Gratitude is a funny thing--it walks hand and hand with perspective. Let me give you a little glimpse of what I mean...
About nine years ago when my dad started having eye problems, we were told he may need a small surgery that would put him out of commission for a few weeks. He'd recently retired from his job and taken a position as a flagger for Central Hudson. He loved being out there waving and smiling at people. We always joked that he was running for mayor. I was a little angry about the bad luck of the situation. He'd waited years to be retired and putz around. Now something was interfering with his ability to finally do that. I wasn't happy.
But then we found out his vision issue wasn't a simple macular problem cured by surgery. We were told he'd had a stroke. Suddenly I would have taken the macular issue without any complaints. Funny how quickly I changed my mind when my perspective changed.
But unfortunately, it wasn't a stroke either. It was an inoperable brain tumor on his optic nerve. Yeah, the stroke was looking pretty good now. God, how I wished we'd just had that stupid little eye issue that I was initially so angry about. That would have been fabulous.

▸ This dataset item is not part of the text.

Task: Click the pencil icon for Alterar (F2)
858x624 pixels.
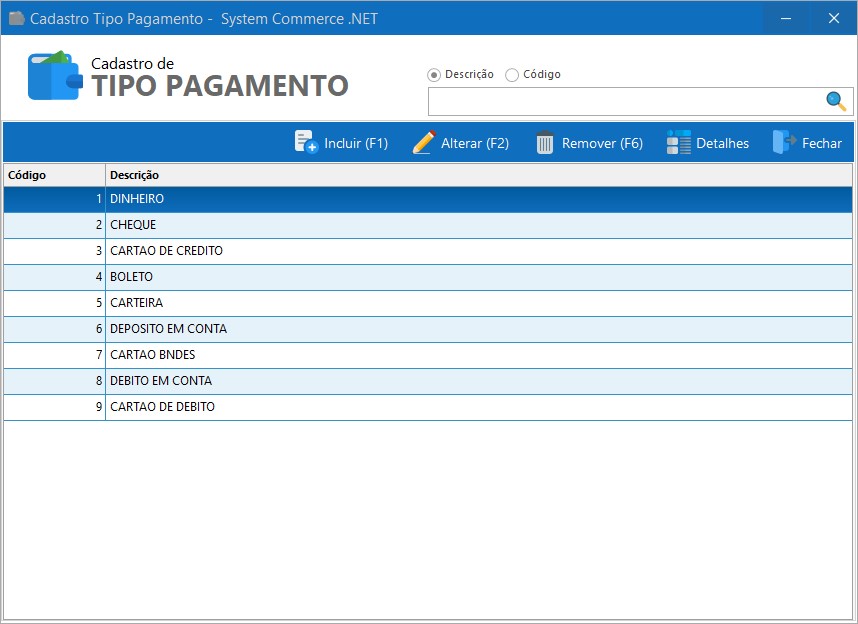Action: click(423, 142)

But of course the perspective just kept changing, because it was no longer just a brain tumor. Now it was a brain tumor that wasn't responding to treatment. And what I wouldn't have given at that point for him to at least have the kind of cancer that could be cured. I would have been grateful for that. That would have made me happy.
It wasn't meant to be.
Yet, despite my loss, I'd learned a lot about gratitude and perspective. I discovered that I could be angry that my dad had died, or I could consider myself lucky for the time I had with him. Some people have their dad's for a lot less time. I could also be appreciative that he was a really good dad and that he loved me. Some people don't get that either. Most importantly, I could be grateful that he raised the kind of girl who chooses to have her glass half-full and who is always looking for an open window when a door closes.
I am grateful that he gave me the gift of perspective.
I am grateful that love is so giving.
Wishing you clear and true perspective in 2013.